NASA administrator Bill Nelson said the other day that “climate change is the existential threat of our time.” The New York Times editorialized that Donald Trump and his supporters pose an “existential threat” to the Republic. Scientific American declared that wildfires are putting giant sequoias at “existential risk.” A Barron’s headline read, “Bitcoin is facing an existential crisis.” Bloomberg Law wrote, “Wall Street ends crazy year with existential angst.” Axios reports there are “existential stakes” in the debate over voting rights. Then, too, Axios tells us that Covid “has presented an existential challenge to live music.”

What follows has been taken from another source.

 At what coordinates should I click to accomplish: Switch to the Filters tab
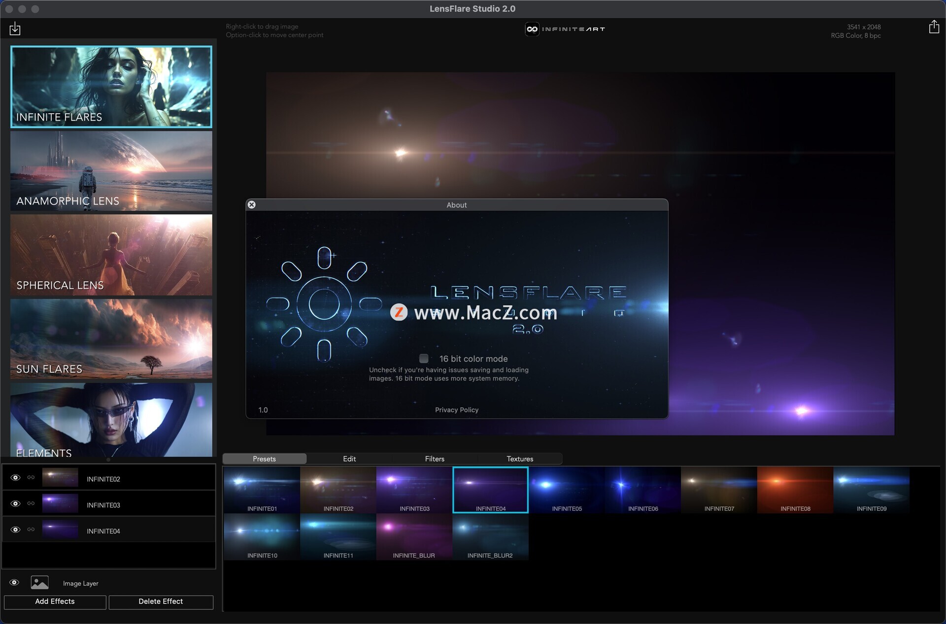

Julia Friedman remembers the painter Wayne Thiebaud:

Thiebaud had made his public debut in the early 1960s with a series of still lifes that pictured assorted dishes and desserts of the type ubiquitous in American diners and delis, and a series depicting neat rows of department-store haberdashery lit by then-new fluorescent lighting. Those still lifes are by far his best-known paintings, but they were only the beginning of a prolific decades-long career. Thiebaud’s death was met with a barrage of heartfelt tributes in the press and on social media, proving the popularity of his work among both amateurs and connoisseurs. The simplest explanation of this phenomenon is most likely the correct one: while his paintings can be appreciated for their subject matter by just about anybody, they are also sophisticated enough to keep the attention of experts.

Joseph Bottum writes about the tractor wars and why they are important: “The widespread use of tractors on American farms came about through an odd set of trends and ideas — mostly unrelated and yet pushing in the same direction. The elective affinities that gave us the tractor may be small and unlikely, but they also form a useful figure, a synecdoche, for how the modern age happened.”

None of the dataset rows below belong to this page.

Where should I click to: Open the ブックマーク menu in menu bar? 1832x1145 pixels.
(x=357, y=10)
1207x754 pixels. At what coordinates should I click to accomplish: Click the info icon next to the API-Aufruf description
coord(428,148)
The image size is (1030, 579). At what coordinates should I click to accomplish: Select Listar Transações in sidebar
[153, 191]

Cancel culture creates a lot of heat in America, but we don’t have it that bad. It’s a nuisance but no real threat to free speech, at least for now. Consider the case, for example, of East German Annegret Gollin:

In 1975, the unpublished poet Annegret Gollin encountered a rather different kind of culture war: she was arrested at a music festival and told that she could either spend two years in a prison cell or become an informant for the Stasi. Gollin chose to become an informant, but was a brilliantly ineffective one — she told over a hundred of her friends that she was supposed to be spying on them — and she ended up in prison seven years later. After her incarceration, her son was taken from her, and her partner died under suspicious circumstances. Welcome to the topsy-turvy world of writing in East Germany. Gollin was a rebel against the formal constraints of the GDR: she refused permanent employment, preferring the freedom of hitchhiking and music festivals. But for the Stasi who arrested her, her true crime was her writing. Gollin had written poetry since she was very young, and her notebooks were seized upon her arrest.

Bruce Whiteman reviews Carol Shields’s collected poetry:

Many critics have noted the small-scale nature of Shields’s poems and their obsession with family, daily life, memory, and domesticity. Most do not extend beyond a single page, and the language is largely kept quite simple, in line with her advice to students to avoid complicated wording or “pretty language.” There is much that is anecdotal, and rarely would one violate the normally helpful rule not to confuse the poetic voice with the poet’s actual self by assuming that Shields really did, for example, have an Aunt Alice or a Great-Grandma whose name was Catherine. Shields’s real self in all its emotional and historical dimensions is constantly the subject at hand. She speaks unselfconsciously about — and sometimes in the voice of — her children, her husband, and her extended family members. But mostly she speaks in her own unruffled and straightforward way.